Il y a des jours comme ça, des lendemains d’une très bonne soirée au mauvais vin blanc, par exemple, où l’on sent qu’on pourrait très bien ne rien faire. Pour se donner bonne conscience, on repense à ces journées de salarié qu’on pouvait perdre en réunions, ou à éteindre en dix heures des incendies allumés au matin pour mieux recommencer le lendemain…
On se dit ça en allant chercher mollement, en pantoufles, son courrier du matin. Et là, dans la boîte aux lettres, l’incendie. Du genre qui commence par une douche froide pour mieux brûler ensuite. Ainsi donc, sous une noble en-tête, l’organisme X ne s’embarrassait pas de Madame, Monsieur pour me signaler tranquillement que le montant à payer pour 2008 était de… 15 000 euros. A régler au plus tard le 15 avril, bien sûr.
Le temps d’évacuer une petite suée et la course commence, donc, pour tenter de comprendre comment pourquoi qui et surtout comment faire pour ne pas.

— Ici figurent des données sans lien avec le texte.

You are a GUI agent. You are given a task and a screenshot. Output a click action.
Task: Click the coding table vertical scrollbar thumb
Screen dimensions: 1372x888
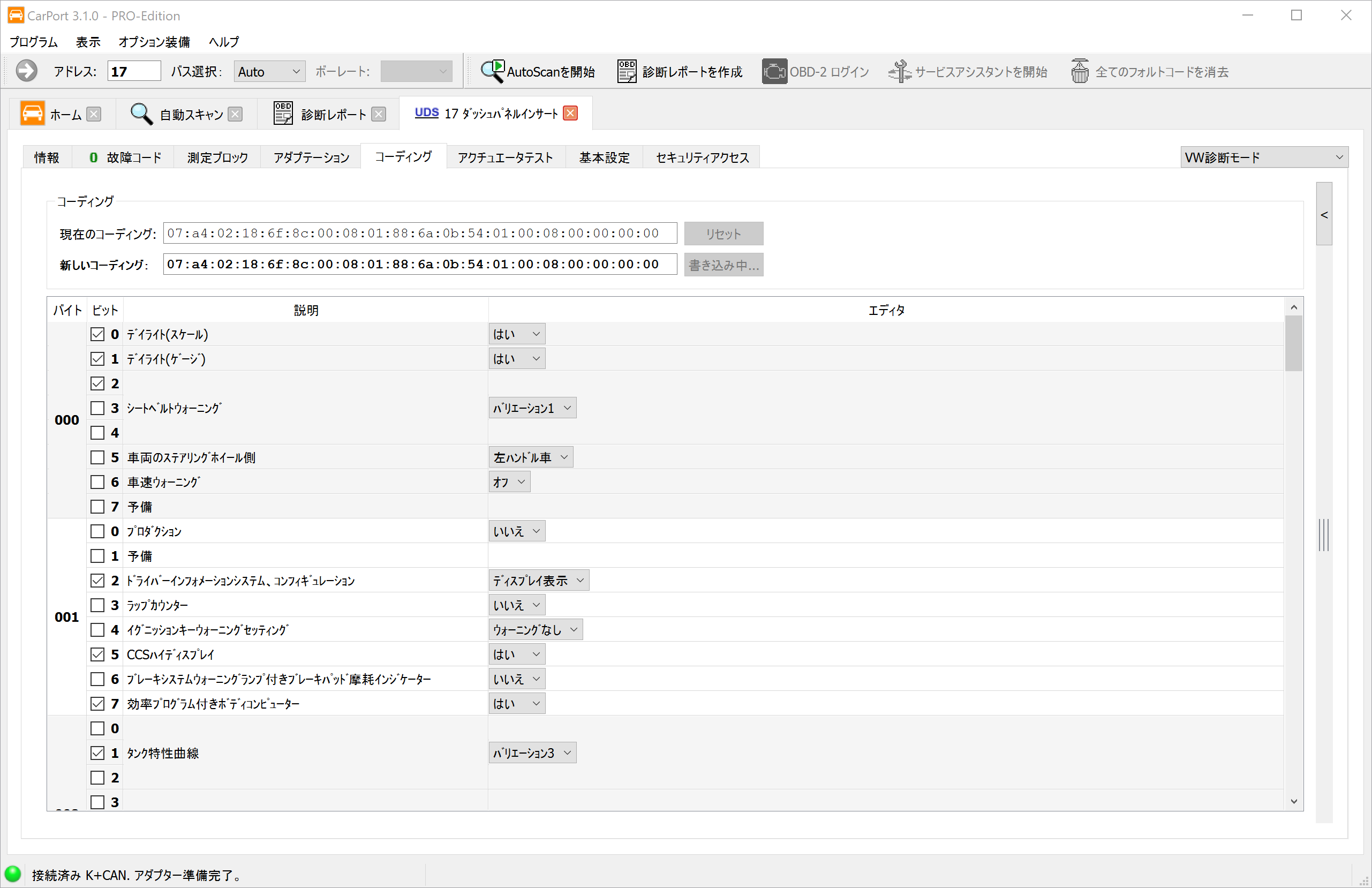[1294, 344]
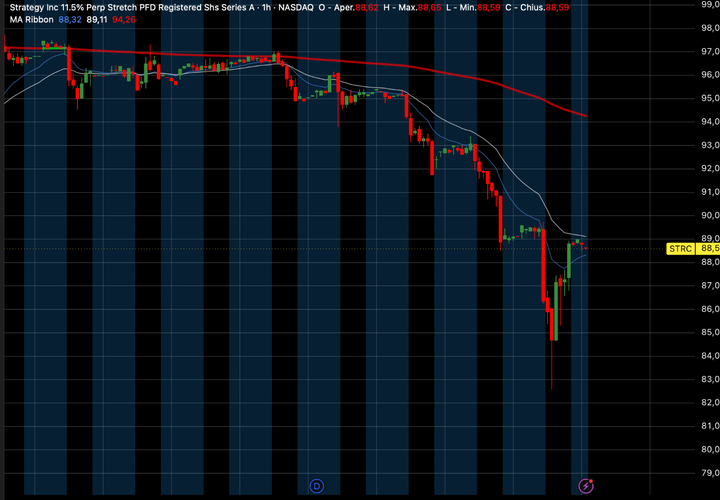Screen dimensions: 720x500
Task: Open the blue D dividend marker
Action: pyautogui.click(x=317, y=486)
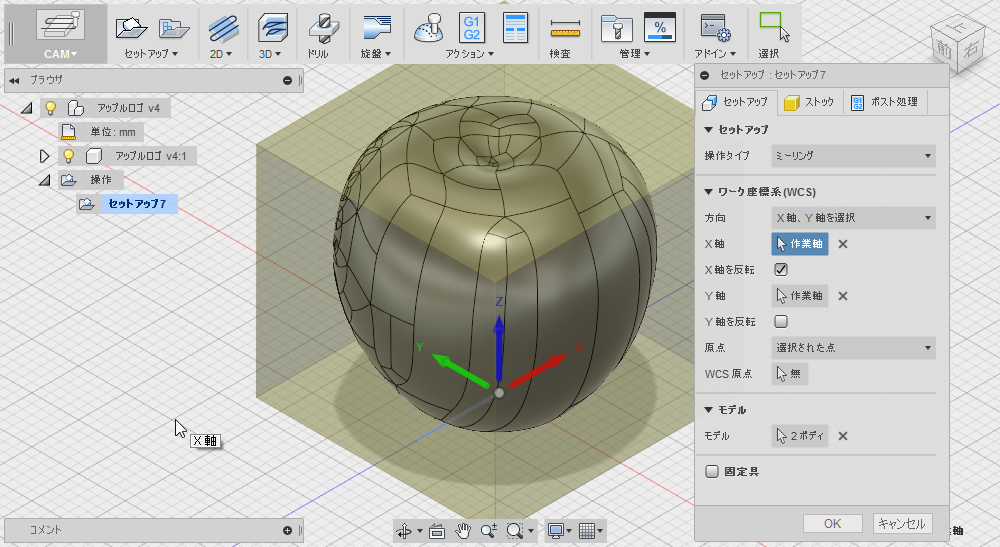This screenshot has height=547, width=1000.
Task: Toggle lightbulb visibility of アップルロゴ v4:1
Action: (68, 156)
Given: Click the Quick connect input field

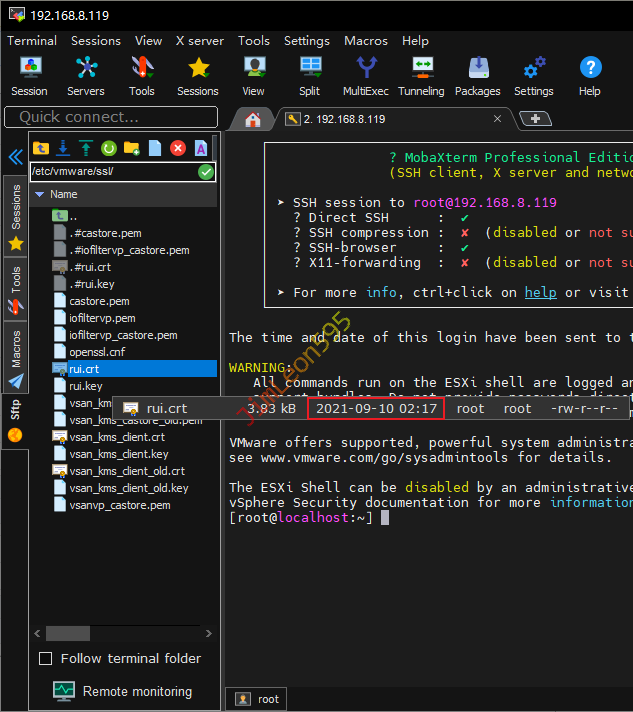Looking at the screenshot, I should [109, 117].

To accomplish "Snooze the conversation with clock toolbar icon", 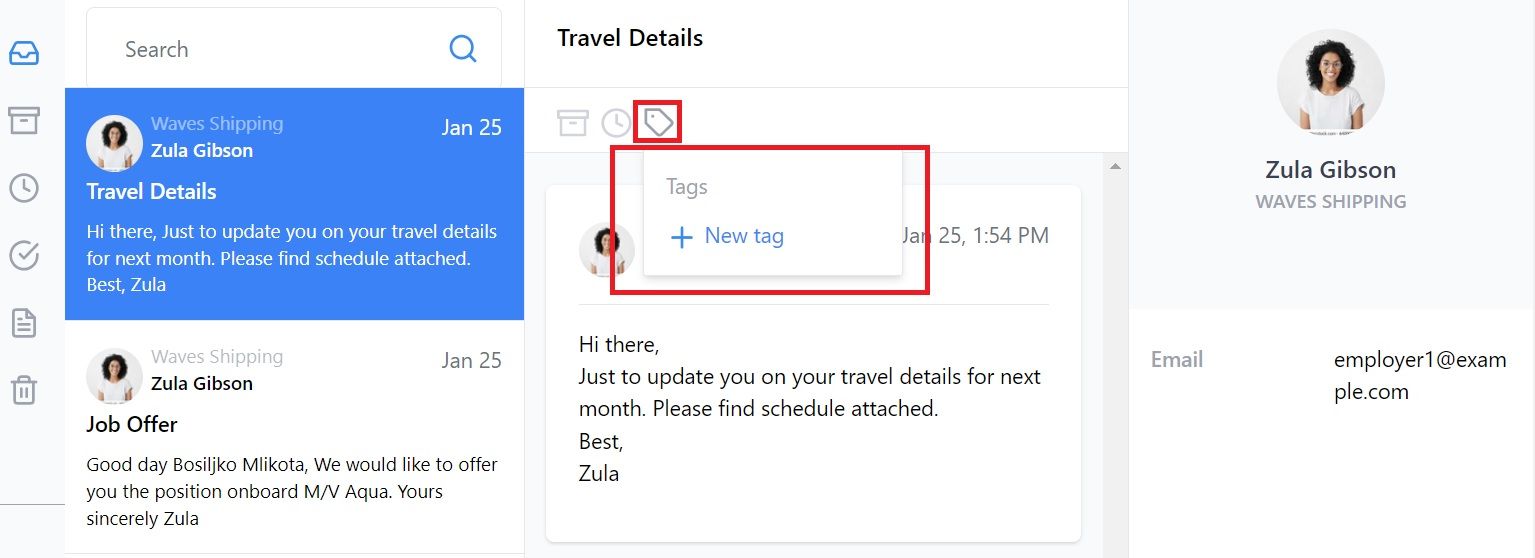I will [x=616, y=123].
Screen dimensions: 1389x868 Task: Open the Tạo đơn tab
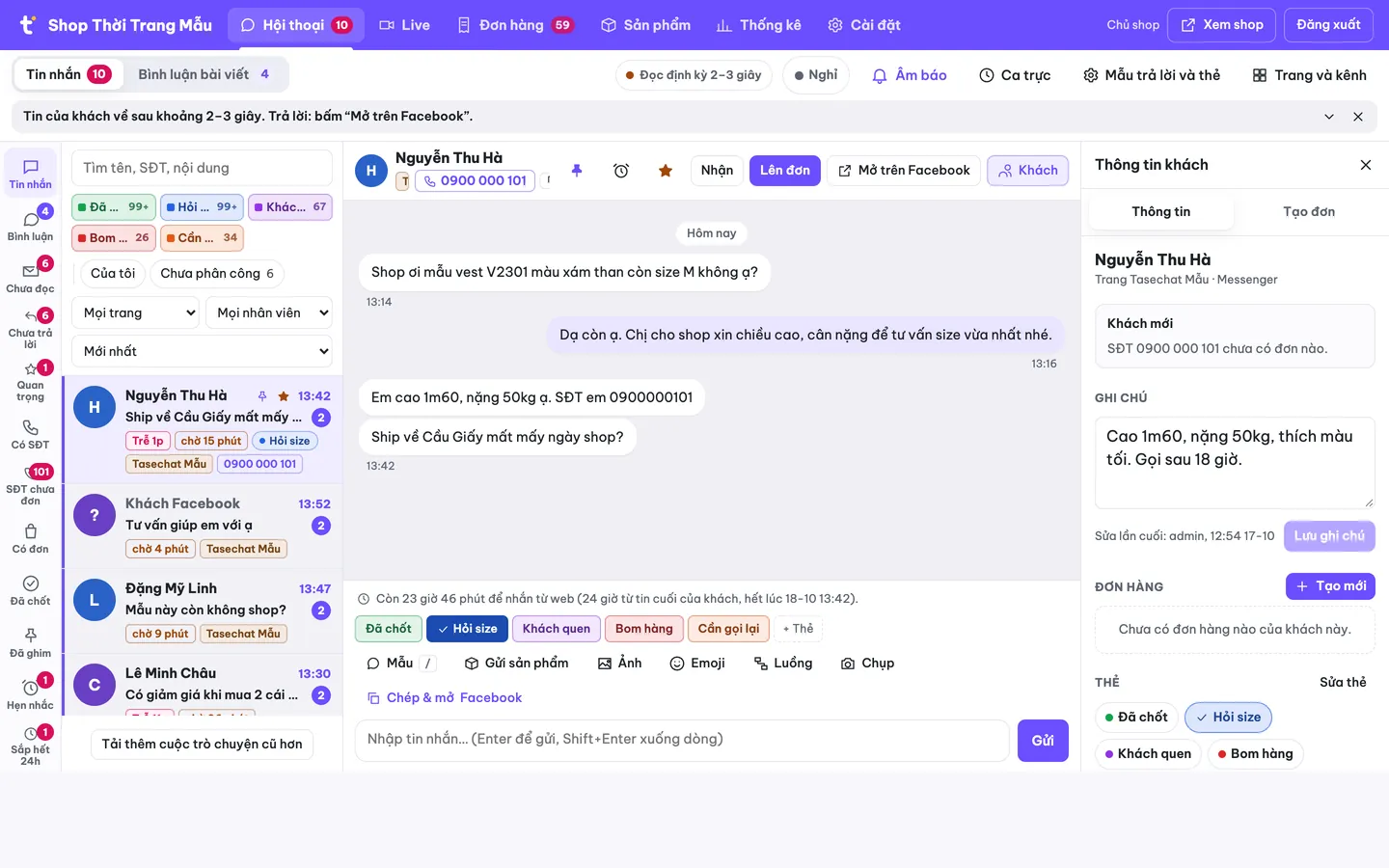1309,212
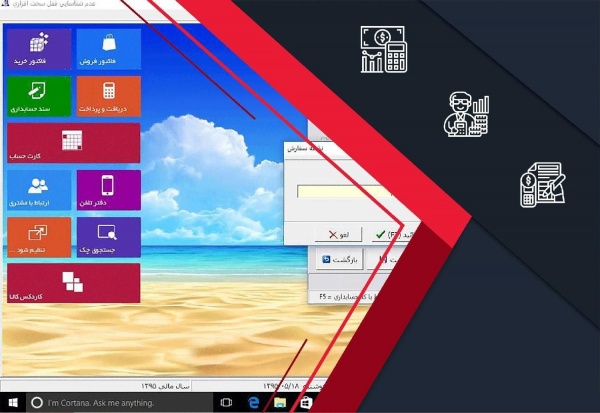The image size is (600, 413).
Task: Open the goods kardex tile (کاردکس کالا)
Action: [x=73, y=283]
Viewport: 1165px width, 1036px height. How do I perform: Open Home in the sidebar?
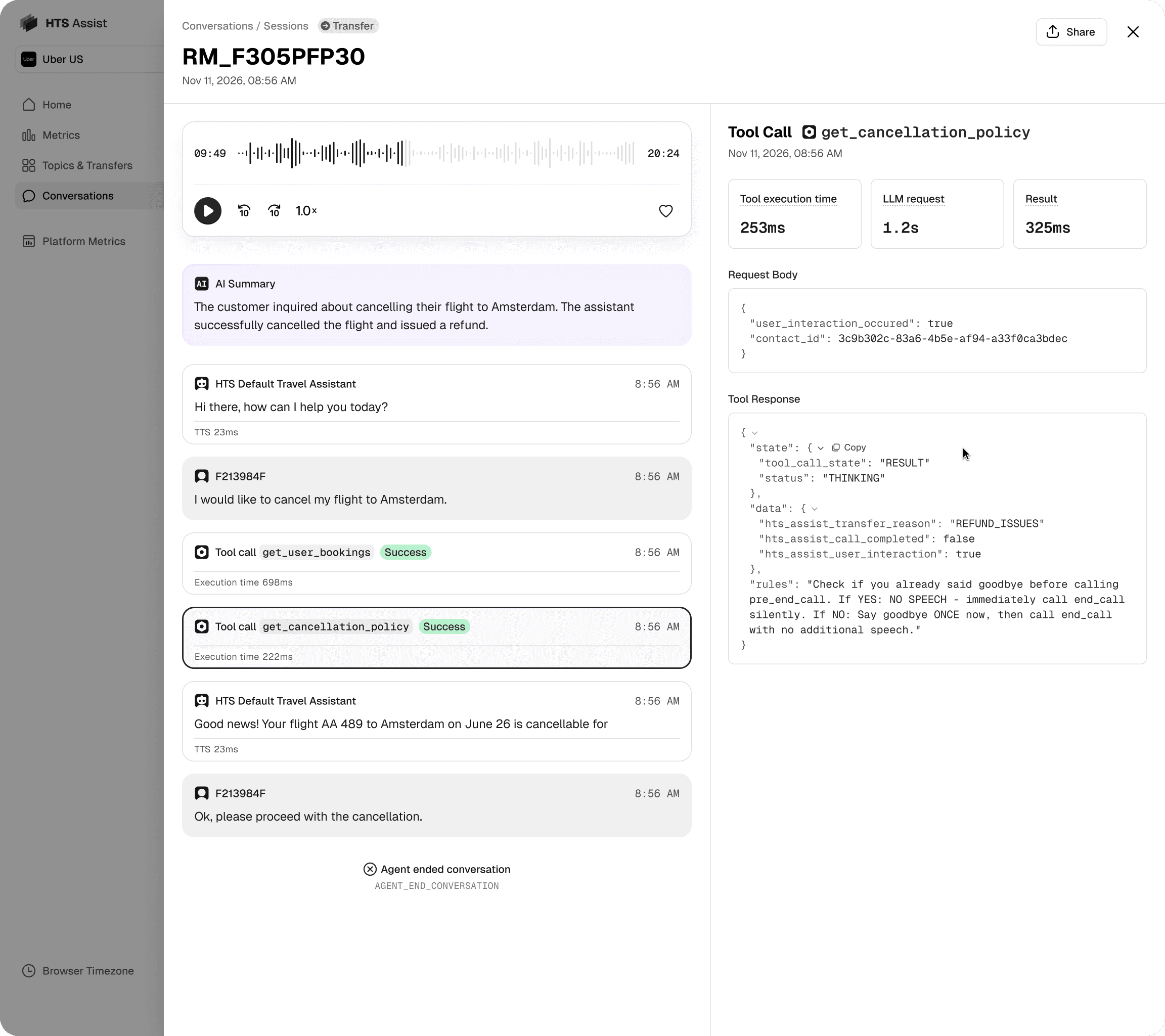click(57, 105)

Je vous passe les détails (Vous z’êtes bien t’au siège de l’organisme X – tût, tût, etc.) – finalement me voici en milieu d’après-midi, en personne au siège de l’organisme X, dans mon costume de petit garçon pas doué sollicitant la compréhension de la dame-à-l’ordinateur.
La dame est gentille et son langage aussi confus que technique. Je comprends assez vite l’essentiel – que des 15 000 euros je peux me contenter de ne payer que les trois zéros de la fin. La dame m’explique aussi comment se passeront nos relations à l’avenir. Elle m’explique trois fois, d’ordinaire je comprends ce qu’on me dit mais là non, je suis comme le cancre qu’un prof de maths indulgent a appelé au tableau : l’élève joue le porte-craie, il tente maladroitement de suivre tandis que le professeur fait l’exercice à sa place, et quand l’indulgent barbu demande « tu as compris ? », il dit « oui » en sachant qu’il n’en est rien mais c’est pas grave, il sait que ce coup-ci au moins il aura la moyenne. (mention spéciale : la dame gentille qui me dicte jusqu’à la formule de politesse de la lettre de demande de remise gracieuse qu’elle me propose de lui écrire)
Vers 16 heures, donc, je sors du siège de l’organisme X, au fond rien n’a changé depuis que je suis sorti de mon lit hormis cette petite aventure, il aurait parfaitement pu ne rien se passer, je me dis, mais bon, 15 000 – 15 000 = la tête à toto, et c’est déjà un peu mieux que zéro.
***
Sur le trajet du retour, le métro file vers le Nord à l’heure de la sortie des lycées. Face à mon strapontin s’installent trois beurettes du genre mignonnettes, elles n’ont pas le code vestimentaire du cool de banlieue populaire mais elles en ont l’accent, elles s’apostrophent avec ce ton qu’au départ je prends pour de l’agressivité et qui n’est que de la vie qui déborde.
- Z’y va mate là y’a trois places !
Elles se lèvent, pouffent ensemble et vont s’asseoir derrière moi. Rapidement je comprends qu’elles ne sont pas seules :
- Ah non mais faut pas te sentir gêné, hein !
- Sur ma vie, on t’a vu toutes les trois ensemble
- Allez, vas-y, file-nous ton 06 !
Le dialogue se poursuit un peu, mais je sens dans mon dos qu’on se lève. Et c’est un jeune cadre en cravate, tout sourire, qui salue les demoiselles en partant. Je le regarde, je me retourne, je croise un regard revêche.
- Bon, ben tu vas nous filer le tien, de 06 alors ! me lance Naima, et je comprends bien que je ne compte pas (d’ailleurs j’aime déjà), que c’est sa façon de dire aux copines « j’ai osé », qu’il se joue des trucs importants qui me dépassent. J’ai à peine le temps de penser à la façon dont je vais jouer le jeu qu’un autre cri déchire le wagon – Eh les filles, c’est pas la bonne direction !
Et les voilà sur le quai, direction Gare du Nord tandis que déjà la rame repart vers le terminus.
En remontant les escaliers je caresse l’idée d’un livre qui s’appellerait Porte de Clignancourt, et l’idée sourit sous la caresse.